Filter the entries for the word "three". Copy each line in which it occurs.
***
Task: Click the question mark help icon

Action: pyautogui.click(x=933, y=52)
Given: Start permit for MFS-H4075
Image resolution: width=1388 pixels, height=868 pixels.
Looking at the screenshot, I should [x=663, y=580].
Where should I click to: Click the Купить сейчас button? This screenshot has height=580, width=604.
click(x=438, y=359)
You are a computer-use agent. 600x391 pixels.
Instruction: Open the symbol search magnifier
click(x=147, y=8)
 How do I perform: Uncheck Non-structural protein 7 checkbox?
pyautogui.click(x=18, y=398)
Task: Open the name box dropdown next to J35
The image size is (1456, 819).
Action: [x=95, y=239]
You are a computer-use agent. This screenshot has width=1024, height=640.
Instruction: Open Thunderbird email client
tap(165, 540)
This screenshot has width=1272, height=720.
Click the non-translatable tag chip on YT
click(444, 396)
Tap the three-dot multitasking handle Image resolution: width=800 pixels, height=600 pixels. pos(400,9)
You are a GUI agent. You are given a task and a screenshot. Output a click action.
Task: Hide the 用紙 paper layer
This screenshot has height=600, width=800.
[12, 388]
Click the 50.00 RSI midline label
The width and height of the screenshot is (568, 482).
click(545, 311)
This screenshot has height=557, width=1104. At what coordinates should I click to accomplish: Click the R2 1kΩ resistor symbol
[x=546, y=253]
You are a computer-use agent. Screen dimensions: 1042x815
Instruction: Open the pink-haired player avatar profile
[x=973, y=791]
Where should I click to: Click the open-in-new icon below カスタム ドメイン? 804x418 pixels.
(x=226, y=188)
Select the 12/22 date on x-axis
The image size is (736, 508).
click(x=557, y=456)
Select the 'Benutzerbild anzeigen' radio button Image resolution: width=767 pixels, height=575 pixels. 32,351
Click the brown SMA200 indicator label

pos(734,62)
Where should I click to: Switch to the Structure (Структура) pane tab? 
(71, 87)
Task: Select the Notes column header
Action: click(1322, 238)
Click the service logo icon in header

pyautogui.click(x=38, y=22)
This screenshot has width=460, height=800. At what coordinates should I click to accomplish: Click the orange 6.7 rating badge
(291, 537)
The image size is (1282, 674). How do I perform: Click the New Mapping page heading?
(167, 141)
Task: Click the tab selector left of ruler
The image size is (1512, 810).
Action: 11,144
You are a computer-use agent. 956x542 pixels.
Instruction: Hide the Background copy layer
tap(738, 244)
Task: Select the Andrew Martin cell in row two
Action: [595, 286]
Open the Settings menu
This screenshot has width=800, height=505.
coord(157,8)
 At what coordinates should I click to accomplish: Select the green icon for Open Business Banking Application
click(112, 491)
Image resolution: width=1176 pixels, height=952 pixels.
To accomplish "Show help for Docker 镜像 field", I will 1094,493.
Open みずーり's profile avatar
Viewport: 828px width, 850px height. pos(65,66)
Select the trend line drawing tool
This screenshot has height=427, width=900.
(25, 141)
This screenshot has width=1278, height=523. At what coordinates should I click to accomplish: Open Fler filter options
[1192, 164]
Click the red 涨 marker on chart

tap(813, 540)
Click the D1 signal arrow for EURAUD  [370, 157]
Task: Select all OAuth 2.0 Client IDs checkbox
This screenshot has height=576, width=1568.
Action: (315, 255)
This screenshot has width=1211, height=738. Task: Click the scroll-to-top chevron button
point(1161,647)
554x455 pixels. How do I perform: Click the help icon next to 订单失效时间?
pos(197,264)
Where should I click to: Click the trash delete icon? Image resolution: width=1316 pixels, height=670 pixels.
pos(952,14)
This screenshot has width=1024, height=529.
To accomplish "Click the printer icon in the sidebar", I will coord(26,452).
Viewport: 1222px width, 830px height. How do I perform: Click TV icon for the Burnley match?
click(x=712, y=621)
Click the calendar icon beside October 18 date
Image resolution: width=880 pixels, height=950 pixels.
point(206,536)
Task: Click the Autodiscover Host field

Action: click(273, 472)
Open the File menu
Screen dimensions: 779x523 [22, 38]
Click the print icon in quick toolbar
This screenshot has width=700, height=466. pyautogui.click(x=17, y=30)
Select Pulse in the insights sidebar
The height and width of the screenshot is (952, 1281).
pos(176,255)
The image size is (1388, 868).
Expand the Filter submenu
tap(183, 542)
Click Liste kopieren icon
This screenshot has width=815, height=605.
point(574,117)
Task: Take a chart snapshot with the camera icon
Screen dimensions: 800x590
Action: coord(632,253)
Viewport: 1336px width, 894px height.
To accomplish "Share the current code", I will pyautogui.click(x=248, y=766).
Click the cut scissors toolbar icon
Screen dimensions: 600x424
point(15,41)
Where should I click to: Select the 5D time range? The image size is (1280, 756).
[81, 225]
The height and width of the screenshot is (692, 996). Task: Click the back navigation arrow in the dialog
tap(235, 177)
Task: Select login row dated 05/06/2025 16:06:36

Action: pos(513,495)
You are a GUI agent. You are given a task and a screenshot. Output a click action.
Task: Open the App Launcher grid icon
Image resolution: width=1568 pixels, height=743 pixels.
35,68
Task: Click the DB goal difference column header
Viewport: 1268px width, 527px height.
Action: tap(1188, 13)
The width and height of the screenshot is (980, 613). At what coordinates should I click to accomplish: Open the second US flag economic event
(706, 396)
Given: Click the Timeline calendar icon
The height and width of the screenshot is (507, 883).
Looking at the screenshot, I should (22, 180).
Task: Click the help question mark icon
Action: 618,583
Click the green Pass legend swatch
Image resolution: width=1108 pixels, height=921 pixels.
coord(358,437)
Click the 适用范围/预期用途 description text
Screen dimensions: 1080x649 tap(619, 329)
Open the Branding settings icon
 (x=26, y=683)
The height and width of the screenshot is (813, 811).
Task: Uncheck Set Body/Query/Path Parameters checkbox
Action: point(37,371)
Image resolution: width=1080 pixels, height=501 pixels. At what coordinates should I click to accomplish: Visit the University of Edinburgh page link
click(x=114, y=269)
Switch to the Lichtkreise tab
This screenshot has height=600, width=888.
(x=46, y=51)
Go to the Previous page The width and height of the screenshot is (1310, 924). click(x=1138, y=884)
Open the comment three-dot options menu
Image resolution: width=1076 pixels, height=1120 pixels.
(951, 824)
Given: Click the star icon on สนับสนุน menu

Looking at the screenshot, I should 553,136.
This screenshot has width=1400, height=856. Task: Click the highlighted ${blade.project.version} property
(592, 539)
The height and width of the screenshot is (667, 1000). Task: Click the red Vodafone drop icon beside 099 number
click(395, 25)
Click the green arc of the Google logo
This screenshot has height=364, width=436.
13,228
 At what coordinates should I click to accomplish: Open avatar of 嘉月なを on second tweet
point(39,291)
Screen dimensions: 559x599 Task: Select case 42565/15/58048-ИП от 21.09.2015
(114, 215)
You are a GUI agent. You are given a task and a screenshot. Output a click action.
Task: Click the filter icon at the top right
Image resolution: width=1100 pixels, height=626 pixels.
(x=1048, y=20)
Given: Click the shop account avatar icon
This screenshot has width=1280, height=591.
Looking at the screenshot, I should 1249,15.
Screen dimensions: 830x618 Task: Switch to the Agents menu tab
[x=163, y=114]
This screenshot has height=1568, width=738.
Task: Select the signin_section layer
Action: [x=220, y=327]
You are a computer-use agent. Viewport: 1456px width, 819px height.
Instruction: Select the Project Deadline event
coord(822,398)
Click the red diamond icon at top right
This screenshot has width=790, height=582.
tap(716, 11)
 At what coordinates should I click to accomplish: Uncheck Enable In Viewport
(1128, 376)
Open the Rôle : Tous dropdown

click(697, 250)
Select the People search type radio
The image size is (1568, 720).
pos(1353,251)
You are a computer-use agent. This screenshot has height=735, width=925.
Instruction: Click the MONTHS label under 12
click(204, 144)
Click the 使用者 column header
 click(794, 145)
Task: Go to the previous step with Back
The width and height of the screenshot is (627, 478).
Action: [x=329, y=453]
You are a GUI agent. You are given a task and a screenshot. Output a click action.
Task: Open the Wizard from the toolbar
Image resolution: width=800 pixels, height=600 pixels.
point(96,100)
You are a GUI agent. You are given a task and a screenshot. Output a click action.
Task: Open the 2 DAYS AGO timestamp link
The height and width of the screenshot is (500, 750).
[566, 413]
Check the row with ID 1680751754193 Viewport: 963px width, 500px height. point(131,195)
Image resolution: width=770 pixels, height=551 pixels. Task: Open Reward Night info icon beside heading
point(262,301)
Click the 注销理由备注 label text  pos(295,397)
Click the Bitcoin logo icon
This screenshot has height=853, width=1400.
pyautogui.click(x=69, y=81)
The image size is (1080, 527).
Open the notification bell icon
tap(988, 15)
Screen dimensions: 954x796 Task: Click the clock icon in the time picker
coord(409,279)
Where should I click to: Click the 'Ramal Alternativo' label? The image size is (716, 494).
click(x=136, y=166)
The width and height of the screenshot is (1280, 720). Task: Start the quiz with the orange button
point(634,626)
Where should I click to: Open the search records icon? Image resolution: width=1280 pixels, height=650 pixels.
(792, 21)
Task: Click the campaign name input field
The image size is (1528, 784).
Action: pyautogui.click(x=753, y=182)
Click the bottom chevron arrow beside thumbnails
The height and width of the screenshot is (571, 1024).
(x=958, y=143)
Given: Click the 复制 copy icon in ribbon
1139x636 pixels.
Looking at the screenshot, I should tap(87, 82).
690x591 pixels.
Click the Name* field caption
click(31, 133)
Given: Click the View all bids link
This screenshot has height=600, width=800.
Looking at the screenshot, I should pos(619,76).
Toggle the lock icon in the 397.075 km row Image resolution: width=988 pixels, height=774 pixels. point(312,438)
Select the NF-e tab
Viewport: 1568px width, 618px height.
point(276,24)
***
__Answer box__:
Tap the three-dot multitasking handle Image resolution: width=800 pixels, height=600 pixels. pos(400,9)
Open the comment three-dot options menu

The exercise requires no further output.